English microbiologist

Barrie Patrick Marmion (20 May 1920 – 12 July 2014) was an English microbiologist who spent the majority of his career in Australia. He is known for his work on Q fever, and led the team that developed the first vaccine against the bacteria that causes it.

==Early life==
Barrie Marmion was born in 1920 in Alverstoke, Hampshire, to Joseph, a pharmacist, and Melita "Millie" Marmion. He began studying medicine at University College London in 1939 and, after a brief secondment to the Welsh National School of Medicine because of the war, graduated in 1944.

==Career==
Marmion began his medical career at the Public Health Laboratory Service (PHLS) as a trainee in pathology; he was seconded in this position to Cambridge and Colindale, working in the virus reference laboratory at the latter. In 1951, he was awarded a Rockefeller Fellowship allowing him to travel to Melbourne, Australia, and work at the Walter and Eliza Hall Institute of Medical Research, where he studied Murray Valley encephalitis virus and respiratory viruses alongside Macfarlane Burnet. Marmion returned to the UK in 1952, joining Michael Stoker's Q fever research group at Cambridge University. He moved to Leeds as the head of the new PHLS virus laboratory in 1955. At Leeds, he published the first description of Q fever endocarditis and co-authored a paper with Leonard Hayflick identifying the cause of Mycoplasma pneumonia.

Marmion returned to Melbourne in 1963 as the Foundation Professor of Microbiology at the newly established Monash University Medical School. At Monash, he established the microbiology curriculum for medical students while researching Mycoplasma antigens and hepatitis A. He left Australia for the UK again in 1968 after accepting a role as the Robert Irvine Chair of Bacteriology at the University of Edinburgh. Shortly after he arrived in Edinburgh, he was involved in investigating an outbreak of hepatitis B in the local dialysis unit; he discovered that the high mortality was due to concurrent hepatitis C infection. This investigation laid the groundwork for the principles of bloodborne virus control that would later be applied to HIV.

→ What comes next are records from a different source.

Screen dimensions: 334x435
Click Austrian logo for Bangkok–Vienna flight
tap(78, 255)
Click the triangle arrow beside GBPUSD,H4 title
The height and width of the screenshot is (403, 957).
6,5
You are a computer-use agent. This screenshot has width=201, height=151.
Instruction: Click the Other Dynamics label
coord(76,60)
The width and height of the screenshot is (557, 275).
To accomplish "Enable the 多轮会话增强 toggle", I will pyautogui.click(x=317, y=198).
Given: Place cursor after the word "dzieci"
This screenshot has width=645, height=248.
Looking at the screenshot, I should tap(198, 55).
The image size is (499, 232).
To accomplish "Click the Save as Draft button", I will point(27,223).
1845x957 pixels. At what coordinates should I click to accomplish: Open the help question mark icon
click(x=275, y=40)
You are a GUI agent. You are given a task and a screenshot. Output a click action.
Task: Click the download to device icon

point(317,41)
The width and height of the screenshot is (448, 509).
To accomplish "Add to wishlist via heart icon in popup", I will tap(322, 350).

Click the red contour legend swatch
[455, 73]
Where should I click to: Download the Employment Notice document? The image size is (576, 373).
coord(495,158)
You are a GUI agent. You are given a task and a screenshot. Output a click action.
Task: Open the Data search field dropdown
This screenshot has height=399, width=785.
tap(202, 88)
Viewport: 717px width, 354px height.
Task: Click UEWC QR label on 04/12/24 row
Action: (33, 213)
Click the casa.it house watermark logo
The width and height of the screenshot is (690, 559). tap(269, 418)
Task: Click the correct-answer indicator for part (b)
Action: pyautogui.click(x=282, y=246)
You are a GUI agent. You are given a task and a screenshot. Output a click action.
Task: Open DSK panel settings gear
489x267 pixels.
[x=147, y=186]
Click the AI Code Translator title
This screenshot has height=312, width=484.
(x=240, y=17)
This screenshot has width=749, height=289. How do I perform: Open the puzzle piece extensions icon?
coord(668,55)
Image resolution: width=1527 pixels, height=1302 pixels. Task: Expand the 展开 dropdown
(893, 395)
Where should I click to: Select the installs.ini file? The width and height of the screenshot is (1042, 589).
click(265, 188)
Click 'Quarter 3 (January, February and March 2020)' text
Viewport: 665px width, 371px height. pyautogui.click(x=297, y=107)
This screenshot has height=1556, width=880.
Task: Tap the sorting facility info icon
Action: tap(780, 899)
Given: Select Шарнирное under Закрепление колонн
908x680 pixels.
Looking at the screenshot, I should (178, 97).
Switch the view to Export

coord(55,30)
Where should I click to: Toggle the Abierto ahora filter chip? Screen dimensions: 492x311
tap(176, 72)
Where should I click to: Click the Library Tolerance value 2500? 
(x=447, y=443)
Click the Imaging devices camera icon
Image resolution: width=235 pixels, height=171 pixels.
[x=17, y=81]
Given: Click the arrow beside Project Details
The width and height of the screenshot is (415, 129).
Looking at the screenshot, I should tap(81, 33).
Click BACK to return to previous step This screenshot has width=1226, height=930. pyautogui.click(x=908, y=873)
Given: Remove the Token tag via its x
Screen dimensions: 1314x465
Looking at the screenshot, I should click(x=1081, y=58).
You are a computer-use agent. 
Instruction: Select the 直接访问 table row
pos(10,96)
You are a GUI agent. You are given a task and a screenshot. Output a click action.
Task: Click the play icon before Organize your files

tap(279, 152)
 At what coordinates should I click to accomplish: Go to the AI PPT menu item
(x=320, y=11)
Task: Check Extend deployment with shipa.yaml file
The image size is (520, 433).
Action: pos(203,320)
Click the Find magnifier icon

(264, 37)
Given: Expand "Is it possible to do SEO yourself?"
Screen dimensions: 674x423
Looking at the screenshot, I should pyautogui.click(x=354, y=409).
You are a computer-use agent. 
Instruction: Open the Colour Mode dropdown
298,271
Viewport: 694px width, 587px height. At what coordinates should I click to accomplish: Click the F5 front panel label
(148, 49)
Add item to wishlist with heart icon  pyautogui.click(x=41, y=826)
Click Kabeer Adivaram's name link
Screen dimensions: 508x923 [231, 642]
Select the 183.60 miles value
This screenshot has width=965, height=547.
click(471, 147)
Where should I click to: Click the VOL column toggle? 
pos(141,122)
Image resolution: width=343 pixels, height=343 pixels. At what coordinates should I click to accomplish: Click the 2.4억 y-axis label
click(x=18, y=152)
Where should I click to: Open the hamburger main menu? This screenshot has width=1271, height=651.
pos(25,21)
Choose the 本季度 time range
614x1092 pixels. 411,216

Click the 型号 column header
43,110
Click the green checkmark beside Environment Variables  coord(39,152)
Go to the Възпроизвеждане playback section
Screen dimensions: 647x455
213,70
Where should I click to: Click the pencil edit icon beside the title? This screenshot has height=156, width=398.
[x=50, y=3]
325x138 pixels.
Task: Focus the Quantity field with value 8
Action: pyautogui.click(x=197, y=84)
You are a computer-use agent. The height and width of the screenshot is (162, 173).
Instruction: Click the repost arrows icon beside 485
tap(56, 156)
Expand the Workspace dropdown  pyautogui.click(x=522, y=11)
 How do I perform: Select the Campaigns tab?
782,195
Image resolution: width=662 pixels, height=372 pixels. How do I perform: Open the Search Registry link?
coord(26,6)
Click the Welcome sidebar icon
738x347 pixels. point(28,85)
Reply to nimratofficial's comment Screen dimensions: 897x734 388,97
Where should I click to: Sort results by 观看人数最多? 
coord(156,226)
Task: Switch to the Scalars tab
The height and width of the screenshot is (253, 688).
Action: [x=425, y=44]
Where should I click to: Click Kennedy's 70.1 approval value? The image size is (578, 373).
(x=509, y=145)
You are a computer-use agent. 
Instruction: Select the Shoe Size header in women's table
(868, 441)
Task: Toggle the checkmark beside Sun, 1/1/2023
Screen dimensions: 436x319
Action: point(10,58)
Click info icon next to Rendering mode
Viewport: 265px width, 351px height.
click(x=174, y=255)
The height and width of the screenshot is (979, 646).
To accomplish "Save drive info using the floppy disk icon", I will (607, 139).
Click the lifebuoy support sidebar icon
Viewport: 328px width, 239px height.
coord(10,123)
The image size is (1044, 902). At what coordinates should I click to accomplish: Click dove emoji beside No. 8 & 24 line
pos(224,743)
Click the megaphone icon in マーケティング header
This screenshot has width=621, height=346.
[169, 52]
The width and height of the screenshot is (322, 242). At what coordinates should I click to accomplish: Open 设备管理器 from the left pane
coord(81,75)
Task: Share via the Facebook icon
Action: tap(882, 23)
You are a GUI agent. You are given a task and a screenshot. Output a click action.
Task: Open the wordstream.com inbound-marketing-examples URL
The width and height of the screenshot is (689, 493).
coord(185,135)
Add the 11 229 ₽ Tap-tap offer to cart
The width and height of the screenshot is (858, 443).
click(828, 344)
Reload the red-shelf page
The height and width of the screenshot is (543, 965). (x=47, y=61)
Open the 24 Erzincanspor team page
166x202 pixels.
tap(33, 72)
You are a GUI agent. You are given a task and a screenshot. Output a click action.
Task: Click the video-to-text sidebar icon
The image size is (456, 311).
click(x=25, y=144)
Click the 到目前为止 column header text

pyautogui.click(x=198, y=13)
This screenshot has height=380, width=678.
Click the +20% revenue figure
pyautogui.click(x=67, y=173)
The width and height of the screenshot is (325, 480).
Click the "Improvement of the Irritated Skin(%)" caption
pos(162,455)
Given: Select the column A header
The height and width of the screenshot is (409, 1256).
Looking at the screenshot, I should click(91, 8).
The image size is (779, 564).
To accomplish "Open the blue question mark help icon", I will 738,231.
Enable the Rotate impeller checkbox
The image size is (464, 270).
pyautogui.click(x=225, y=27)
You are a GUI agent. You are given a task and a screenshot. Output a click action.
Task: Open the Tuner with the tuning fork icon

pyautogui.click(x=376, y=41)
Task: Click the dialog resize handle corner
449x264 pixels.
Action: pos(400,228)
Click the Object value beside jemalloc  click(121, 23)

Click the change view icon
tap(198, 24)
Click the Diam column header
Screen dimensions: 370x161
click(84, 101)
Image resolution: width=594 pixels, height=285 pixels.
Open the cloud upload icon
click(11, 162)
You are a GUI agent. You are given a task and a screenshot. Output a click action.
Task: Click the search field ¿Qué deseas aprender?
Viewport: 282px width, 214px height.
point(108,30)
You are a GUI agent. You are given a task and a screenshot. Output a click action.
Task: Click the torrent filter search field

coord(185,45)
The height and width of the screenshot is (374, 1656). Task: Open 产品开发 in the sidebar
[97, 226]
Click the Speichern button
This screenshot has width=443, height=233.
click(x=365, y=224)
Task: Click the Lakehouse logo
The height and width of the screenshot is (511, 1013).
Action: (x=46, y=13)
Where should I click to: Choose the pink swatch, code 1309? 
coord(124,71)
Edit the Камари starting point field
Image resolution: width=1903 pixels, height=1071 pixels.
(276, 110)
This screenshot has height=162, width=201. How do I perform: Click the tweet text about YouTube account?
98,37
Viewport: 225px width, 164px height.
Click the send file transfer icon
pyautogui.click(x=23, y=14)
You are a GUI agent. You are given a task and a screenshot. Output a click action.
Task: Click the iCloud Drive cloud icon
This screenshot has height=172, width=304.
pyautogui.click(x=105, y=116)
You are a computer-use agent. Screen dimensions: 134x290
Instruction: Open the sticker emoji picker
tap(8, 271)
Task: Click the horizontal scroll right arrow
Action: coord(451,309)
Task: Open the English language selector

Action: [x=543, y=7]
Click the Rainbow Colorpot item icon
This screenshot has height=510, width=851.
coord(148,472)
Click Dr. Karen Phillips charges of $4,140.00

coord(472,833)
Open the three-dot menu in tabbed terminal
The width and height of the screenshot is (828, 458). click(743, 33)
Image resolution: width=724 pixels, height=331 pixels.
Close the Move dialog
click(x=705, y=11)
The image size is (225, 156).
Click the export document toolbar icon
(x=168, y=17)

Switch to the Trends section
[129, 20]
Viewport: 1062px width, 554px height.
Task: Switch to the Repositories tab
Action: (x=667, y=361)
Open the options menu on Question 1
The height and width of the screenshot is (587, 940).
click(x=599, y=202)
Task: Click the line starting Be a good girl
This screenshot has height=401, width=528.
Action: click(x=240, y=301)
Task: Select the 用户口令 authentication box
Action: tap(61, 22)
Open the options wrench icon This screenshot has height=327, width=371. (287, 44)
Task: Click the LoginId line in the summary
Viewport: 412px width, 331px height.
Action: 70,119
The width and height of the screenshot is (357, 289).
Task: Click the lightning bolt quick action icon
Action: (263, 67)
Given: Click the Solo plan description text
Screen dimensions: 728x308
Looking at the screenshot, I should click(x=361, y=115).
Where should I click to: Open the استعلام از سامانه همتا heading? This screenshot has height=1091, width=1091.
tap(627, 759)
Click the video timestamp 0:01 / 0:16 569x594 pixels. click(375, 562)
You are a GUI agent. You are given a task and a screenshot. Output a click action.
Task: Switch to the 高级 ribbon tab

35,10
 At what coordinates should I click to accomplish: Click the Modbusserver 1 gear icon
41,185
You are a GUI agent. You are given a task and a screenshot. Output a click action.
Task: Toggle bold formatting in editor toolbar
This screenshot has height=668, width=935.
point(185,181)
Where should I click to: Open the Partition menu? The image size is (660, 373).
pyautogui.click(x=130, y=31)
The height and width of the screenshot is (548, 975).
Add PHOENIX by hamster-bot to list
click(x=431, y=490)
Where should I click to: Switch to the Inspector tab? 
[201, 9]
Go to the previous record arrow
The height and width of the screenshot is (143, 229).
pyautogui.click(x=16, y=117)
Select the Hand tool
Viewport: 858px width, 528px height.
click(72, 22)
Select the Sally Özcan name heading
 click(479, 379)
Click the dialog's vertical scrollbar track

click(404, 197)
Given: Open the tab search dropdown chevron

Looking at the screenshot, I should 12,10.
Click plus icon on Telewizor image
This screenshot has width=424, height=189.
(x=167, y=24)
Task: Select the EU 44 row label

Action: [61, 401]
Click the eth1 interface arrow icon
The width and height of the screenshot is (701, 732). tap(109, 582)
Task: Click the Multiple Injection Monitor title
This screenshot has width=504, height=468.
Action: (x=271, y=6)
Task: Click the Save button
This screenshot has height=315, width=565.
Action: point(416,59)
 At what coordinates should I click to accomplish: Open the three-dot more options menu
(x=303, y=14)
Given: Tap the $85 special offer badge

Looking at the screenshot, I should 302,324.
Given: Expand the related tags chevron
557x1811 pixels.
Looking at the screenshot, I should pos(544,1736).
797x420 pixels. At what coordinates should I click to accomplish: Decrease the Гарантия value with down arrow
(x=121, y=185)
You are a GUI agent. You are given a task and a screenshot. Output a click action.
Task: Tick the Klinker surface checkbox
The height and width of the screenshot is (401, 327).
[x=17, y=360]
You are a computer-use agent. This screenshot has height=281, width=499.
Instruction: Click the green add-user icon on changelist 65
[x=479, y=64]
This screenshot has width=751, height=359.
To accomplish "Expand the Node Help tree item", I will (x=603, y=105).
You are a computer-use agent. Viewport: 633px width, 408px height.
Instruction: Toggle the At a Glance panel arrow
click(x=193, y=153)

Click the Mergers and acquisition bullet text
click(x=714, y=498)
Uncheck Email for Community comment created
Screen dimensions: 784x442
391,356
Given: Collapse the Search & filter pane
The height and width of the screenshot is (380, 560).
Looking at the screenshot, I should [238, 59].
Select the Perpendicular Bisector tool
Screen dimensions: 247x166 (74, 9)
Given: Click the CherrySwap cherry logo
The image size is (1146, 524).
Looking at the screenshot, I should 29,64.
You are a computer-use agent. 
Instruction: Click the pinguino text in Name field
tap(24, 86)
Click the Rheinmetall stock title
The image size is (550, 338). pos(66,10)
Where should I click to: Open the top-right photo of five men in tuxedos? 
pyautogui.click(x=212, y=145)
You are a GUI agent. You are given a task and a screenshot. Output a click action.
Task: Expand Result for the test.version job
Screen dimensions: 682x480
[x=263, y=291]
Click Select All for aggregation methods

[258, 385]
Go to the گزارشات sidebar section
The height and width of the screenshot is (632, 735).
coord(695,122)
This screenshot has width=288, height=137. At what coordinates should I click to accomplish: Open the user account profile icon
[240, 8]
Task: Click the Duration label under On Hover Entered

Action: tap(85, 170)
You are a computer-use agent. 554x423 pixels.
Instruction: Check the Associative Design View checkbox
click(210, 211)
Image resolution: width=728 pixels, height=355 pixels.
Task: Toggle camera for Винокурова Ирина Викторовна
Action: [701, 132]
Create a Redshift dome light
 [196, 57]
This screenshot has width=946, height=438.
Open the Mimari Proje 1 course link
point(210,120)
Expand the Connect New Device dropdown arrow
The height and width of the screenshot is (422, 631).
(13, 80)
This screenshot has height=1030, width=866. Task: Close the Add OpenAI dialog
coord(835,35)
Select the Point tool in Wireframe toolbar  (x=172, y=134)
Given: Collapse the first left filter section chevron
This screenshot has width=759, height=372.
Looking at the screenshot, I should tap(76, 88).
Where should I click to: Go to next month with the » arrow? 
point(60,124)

In 1979, Marmion moved to Australia once again, this time as the senior director of medical virology at the Institute of Medical and Veterinary Science in Adelaide. He expanded the institute's diagnostic laboratory service and led a research group that was, at the time, a leader in virology research in Australia. Marmion's main research interest at this stage was Q fever; he spearheaded the development of Q-Vax, the first vaccine against Coxiella burnetii, the bacteria that causes Q fever. He observed that Q fever led to a post-viral illness and hypothesised that it could cause chronic fatigue syndrome.

==Honours==
Marmion was made an Officer of the Order of Australia in 1994 and received the Gold Medal of the Royal College of Pathologists of Australasia. He chaired Australia's National Health and Medical Research Council for many years and served as president of the Australian Society for Microbiology from 1984 to 1986. He was a life member of the American Society for Rickettsiology and had a subspecies of Rickettsia honei, Rickettsia honei var. marmionii, named after him.